DOCUMENT EXTRACT =>
^^^^^^^^

The Bogotá Savannah Railway was a company that provided transport for passengers from 1889 between the cities of the Metropolitan Area of Bogotá. The Savannah railway was liquidated in 1991 along with the National Railways of Colombia.

Currently, and from 1992, one of its lines (Northern line) was enabled to function as tourist train called Tren Turistico de la Sabana.

History
The construction of the Savannah Railway was authorized in 1873 and begun in 1882 by a British company. The works were suspended in 1886 when its length was just 18 km. A new contract was made with an American venture called “Savannah Railway Company”. When the line was inaugurated its length was 40 km. In 1887 a new contract took place for the construction of the Zipaquira line. In time, the railways expanded across the Bogotá Savannah reaching a length of about 200 km.

^^^^^^^^

EXERCISE => In the Bogotá Savannah Railway text, swap "British" for "French" and write out the passage from "Currently, and from" up to and including "of about 200 km.". You won't need the material that comes after this text.

MATERIAL =>
^^^^^^^^

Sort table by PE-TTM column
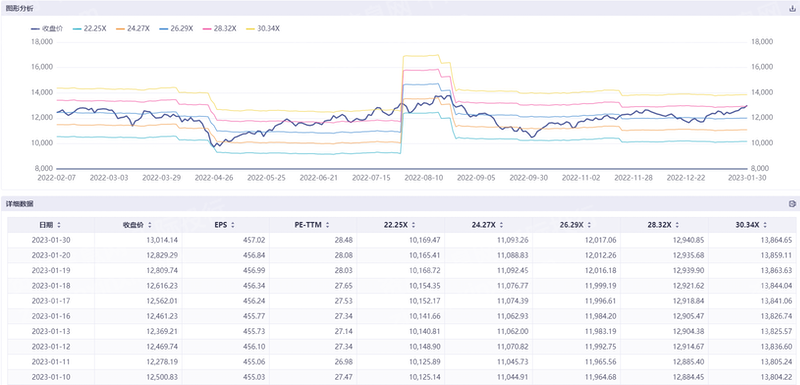 [313, 225]
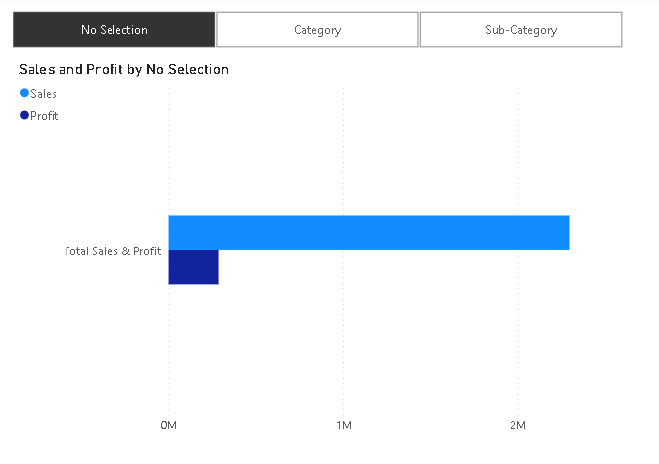Click the light blue Sales legend marker
The width and height of the screenshot is (659, 464).
(x=25, y=93)
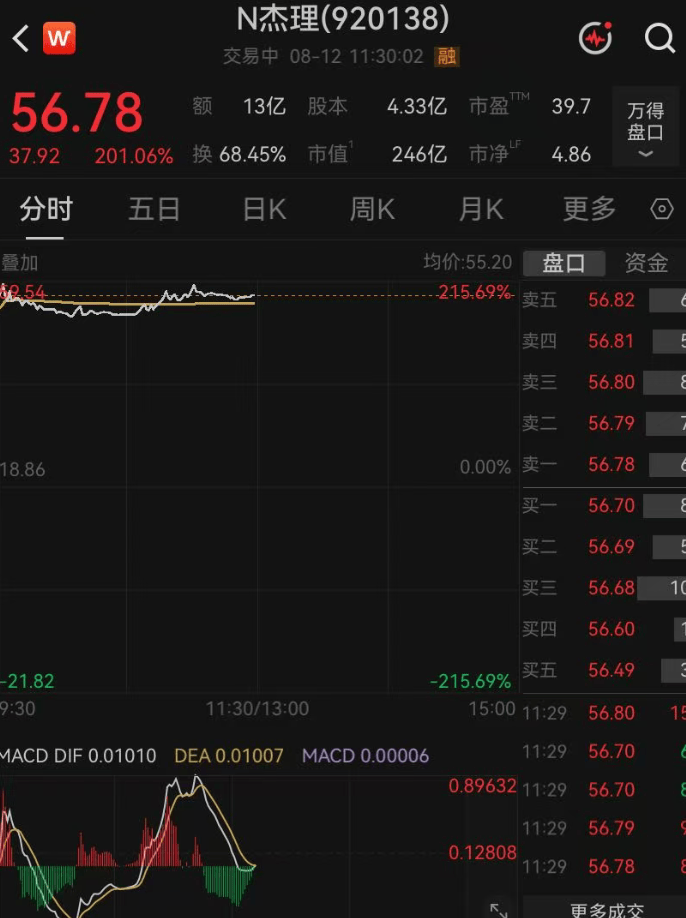Switch to the 日K tab
Screen dimensions: 686x918
point(265,209)
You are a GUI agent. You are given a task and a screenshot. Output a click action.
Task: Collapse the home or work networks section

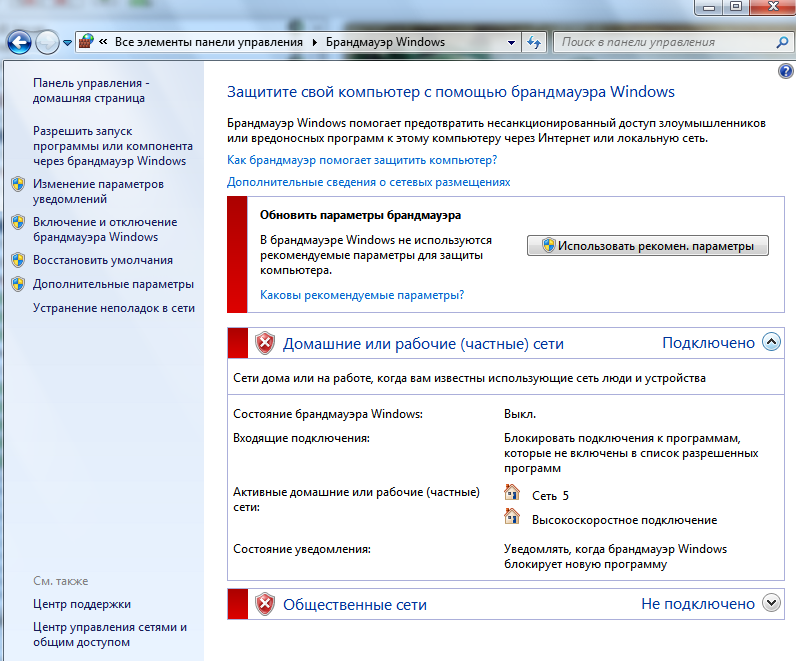[x=770, y=342]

^^^^^^^^

EXERCISE SOLUTION =>
Currently, and from 1992, one of its lines (Northern line) was enabled to function as tourist train called Tren Turistico de la Sabana.

History
The construction of the Savannah Railway was authorized in 1873 and begun in 1882 by a French company. The works were suspended in 1886 when its length was just 18 km. A new contract was made with an American venture called “Savannah Railway Company”. When the line was inaugurated its length was 40 km. In 1887 a new contract took place for the construction of the Zipaquira line. In time, the railways expanded across the Bogotá Savannah reaching a length of about 200 km.